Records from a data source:
★ ★ ★ ★ ★

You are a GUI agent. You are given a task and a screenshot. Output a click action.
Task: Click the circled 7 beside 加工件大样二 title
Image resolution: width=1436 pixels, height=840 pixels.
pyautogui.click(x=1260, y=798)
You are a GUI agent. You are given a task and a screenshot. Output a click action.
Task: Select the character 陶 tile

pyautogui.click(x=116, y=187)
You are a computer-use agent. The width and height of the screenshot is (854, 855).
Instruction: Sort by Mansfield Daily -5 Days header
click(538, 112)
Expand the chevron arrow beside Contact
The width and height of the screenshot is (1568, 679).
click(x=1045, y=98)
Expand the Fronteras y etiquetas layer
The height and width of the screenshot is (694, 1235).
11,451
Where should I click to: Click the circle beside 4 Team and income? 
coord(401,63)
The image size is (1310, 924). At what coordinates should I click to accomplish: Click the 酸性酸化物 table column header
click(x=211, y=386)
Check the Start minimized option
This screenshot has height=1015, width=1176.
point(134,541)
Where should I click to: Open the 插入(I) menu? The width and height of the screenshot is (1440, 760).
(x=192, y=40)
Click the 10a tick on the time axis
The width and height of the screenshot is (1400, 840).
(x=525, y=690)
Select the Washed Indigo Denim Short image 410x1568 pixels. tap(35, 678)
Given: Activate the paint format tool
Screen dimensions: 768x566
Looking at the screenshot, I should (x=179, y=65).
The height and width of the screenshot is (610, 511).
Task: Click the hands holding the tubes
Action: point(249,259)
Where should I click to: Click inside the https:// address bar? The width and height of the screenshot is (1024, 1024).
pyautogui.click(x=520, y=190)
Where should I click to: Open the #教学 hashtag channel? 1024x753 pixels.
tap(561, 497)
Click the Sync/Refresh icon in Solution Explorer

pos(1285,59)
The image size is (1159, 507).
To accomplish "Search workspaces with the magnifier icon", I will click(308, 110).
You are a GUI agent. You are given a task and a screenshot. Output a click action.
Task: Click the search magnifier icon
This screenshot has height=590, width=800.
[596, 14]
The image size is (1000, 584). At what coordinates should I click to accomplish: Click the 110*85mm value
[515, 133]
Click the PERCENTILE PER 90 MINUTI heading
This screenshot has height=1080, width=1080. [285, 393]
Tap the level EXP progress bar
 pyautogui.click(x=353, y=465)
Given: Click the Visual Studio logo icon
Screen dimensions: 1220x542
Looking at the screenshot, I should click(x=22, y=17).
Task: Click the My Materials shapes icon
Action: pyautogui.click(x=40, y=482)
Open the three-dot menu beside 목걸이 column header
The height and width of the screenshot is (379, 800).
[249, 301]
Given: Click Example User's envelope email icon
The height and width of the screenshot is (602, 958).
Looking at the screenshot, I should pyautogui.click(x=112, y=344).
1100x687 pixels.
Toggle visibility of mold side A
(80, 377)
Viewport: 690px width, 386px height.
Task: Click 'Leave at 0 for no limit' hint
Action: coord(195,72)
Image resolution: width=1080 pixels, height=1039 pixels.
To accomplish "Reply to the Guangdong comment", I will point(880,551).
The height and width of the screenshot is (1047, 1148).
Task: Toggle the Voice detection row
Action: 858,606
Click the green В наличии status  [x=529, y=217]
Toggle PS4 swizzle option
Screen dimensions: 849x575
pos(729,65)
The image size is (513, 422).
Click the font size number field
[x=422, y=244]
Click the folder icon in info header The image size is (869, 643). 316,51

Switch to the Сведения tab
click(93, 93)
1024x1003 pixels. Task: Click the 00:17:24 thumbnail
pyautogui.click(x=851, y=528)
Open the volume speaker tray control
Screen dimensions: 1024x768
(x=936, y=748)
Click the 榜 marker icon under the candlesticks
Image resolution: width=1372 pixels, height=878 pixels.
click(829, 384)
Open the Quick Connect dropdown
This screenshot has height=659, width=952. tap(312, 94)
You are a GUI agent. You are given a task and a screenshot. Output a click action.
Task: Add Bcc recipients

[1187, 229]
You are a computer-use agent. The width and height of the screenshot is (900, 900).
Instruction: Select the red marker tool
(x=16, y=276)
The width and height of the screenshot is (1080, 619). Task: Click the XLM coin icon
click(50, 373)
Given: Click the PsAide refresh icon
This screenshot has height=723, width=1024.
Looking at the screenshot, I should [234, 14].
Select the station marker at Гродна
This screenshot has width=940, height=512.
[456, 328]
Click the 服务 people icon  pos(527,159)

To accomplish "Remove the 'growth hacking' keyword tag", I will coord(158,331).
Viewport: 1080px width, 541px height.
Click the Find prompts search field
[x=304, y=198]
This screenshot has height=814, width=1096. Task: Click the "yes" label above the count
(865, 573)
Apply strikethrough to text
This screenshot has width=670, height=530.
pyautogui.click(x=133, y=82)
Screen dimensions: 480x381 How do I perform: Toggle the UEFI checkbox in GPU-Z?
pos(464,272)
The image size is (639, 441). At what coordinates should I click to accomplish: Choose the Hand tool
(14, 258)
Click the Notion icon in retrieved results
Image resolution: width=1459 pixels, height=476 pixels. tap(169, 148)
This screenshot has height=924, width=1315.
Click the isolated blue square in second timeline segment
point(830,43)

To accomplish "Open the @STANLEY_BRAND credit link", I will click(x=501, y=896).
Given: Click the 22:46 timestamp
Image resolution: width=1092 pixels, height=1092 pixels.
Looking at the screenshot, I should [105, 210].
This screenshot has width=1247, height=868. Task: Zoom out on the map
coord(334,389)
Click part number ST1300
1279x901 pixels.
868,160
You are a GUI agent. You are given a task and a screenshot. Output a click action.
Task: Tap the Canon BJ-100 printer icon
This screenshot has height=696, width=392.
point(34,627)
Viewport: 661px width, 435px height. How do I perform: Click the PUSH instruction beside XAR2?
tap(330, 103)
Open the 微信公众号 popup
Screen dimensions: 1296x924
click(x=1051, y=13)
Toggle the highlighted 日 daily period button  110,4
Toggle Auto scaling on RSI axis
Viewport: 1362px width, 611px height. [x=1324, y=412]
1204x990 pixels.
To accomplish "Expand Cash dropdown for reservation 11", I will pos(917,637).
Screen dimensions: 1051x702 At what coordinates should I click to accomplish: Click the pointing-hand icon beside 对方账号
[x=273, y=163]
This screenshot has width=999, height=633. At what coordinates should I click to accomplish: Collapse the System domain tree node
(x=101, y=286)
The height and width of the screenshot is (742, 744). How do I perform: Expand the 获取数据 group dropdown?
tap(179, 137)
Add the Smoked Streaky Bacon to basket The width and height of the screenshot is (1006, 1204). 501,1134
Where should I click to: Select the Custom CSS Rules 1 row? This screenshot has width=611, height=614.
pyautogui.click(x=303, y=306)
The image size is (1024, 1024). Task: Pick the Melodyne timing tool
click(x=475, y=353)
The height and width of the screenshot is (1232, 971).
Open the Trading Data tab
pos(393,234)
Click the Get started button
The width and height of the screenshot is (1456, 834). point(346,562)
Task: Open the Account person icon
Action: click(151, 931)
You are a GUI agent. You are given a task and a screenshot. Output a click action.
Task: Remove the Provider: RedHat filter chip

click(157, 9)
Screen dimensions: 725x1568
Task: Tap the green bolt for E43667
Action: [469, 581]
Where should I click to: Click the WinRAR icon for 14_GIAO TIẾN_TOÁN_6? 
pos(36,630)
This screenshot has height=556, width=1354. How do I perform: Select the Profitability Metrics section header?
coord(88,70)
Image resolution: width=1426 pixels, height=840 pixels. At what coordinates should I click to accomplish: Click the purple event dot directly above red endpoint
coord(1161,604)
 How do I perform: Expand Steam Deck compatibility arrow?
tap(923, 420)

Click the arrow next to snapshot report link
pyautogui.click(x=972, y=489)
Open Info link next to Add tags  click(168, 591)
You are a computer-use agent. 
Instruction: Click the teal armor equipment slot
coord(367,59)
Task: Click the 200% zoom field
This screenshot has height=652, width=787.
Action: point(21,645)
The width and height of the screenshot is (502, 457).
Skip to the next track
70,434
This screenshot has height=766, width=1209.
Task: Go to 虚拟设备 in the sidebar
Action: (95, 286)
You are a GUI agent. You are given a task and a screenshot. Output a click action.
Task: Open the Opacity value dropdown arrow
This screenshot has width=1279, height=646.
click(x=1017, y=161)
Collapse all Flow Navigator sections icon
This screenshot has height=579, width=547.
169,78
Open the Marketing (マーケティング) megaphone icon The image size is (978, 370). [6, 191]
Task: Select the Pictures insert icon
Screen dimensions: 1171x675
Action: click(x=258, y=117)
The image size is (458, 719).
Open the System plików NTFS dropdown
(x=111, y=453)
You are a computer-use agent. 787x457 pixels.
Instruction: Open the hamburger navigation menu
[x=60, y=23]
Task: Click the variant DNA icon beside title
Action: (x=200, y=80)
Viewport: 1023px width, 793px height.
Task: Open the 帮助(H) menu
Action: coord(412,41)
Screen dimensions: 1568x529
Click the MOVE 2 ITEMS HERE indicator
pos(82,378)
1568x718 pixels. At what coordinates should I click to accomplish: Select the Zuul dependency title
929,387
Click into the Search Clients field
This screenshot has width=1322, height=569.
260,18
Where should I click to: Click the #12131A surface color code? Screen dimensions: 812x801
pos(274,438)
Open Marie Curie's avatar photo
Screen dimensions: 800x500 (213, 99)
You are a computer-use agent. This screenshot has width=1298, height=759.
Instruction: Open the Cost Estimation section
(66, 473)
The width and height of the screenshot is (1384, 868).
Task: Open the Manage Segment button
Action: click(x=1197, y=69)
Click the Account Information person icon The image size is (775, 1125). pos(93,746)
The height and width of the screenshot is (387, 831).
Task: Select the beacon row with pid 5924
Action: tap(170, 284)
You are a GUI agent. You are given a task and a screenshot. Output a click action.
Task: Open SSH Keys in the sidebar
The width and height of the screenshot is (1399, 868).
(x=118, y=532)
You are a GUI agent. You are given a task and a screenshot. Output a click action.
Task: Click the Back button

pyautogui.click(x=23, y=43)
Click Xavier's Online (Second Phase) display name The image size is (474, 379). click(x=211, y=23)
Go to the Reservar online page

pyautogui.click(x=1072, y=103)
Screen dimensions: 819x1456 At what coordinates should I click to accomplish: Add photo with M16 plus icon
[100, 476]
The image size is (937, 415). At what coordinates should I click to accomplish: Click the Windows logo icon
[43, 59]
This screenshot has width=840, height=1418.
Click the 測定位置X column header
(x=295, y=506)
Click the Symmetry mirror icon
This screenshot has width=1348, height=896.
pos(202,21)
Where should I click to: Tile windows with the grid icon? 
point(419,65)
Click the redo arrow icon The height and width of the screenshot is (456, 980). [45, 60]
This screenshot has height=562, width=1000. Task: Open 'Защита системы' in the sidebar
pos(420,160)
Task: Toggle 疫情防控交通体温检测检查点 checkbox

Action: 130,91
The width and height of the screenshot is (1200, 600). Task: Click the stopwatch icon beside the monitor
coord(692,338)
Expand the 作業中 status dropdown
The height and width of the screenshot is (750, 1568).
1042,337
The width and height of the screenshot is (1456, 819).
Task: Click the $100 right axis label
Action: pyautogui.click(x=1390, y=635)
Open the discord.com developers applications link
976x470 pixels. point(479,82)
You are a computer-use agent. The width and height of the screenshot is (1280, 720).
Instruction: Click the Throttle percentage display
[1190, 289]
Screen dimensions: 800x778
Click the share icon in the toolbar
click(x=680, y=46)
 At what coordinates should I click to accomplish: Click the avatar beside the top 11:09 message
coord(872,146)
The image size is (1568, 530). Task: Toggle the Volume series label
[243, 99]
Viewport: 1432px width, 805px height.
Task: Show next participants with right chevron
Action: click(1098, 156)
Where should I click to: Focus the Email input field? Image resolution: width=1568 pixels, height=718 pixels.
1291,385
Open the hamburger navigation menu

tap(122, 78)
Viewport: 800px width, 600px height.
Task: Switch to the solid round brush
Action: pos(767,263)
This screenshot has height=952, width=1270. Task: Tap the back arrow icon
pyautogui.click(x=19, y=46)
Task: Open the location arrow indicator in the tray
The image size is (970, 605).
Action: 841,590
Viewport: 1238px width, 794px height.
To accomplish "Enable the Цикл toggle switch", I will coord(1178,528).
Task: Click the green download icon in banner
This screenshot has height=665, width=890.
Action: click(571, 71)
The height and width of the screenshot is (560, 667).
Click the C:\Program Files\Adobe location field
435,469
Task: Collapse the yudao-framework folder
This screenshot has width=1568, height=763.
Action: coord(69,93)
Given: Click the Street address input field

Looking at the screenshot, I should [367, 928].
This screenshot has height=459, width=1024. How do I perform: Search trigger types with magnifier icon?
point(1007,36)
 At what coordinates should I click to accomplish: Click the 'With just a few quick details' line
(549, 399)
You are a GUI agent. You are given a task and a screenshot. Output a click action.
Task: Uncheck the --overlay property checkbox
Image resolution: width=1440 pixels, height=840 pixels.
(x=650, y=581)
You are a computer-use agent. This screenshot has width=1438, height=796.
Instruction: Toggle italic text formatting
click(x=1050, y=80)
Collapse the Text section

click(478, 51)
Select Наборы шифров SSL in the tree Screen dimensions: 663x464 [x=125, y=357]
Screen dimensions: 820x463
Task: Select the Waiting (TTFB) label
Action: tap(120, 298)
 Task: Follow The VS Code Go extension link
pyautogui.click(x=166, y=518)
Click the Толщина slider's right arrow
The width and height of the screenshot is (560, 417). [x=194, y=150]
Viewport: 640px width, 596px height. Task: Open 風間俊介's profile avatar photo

★ ★ ★ ★ ★

• Aim of the exercise
Give back the entries above exactly as they are, from their first line through the line that contains "Expand the chevron arrow beside Contact", both included, with nothing else.

• Solution to the problem
You are a GUI agent. You are given a task and a screenshot. Output a click action.
Task: Click the circled 7 beside 加工件大样二 title
Image resolution: width=1436 pixels, height=840 pixels.
pyautogui.click(x=1260, y=798)
You are a GUI agent. You are given a task and a screenshot. Output a click action.
Task: Select the character 陶 tile

pyautogui.click(x=116, y=187)
You are a computer-use agent. The width and height of the screenshot is (854, 855).
Instruction: Sort by Mansfield Daily -5 Days header
click(538, 112)
Expand the chevron arrow beside Contact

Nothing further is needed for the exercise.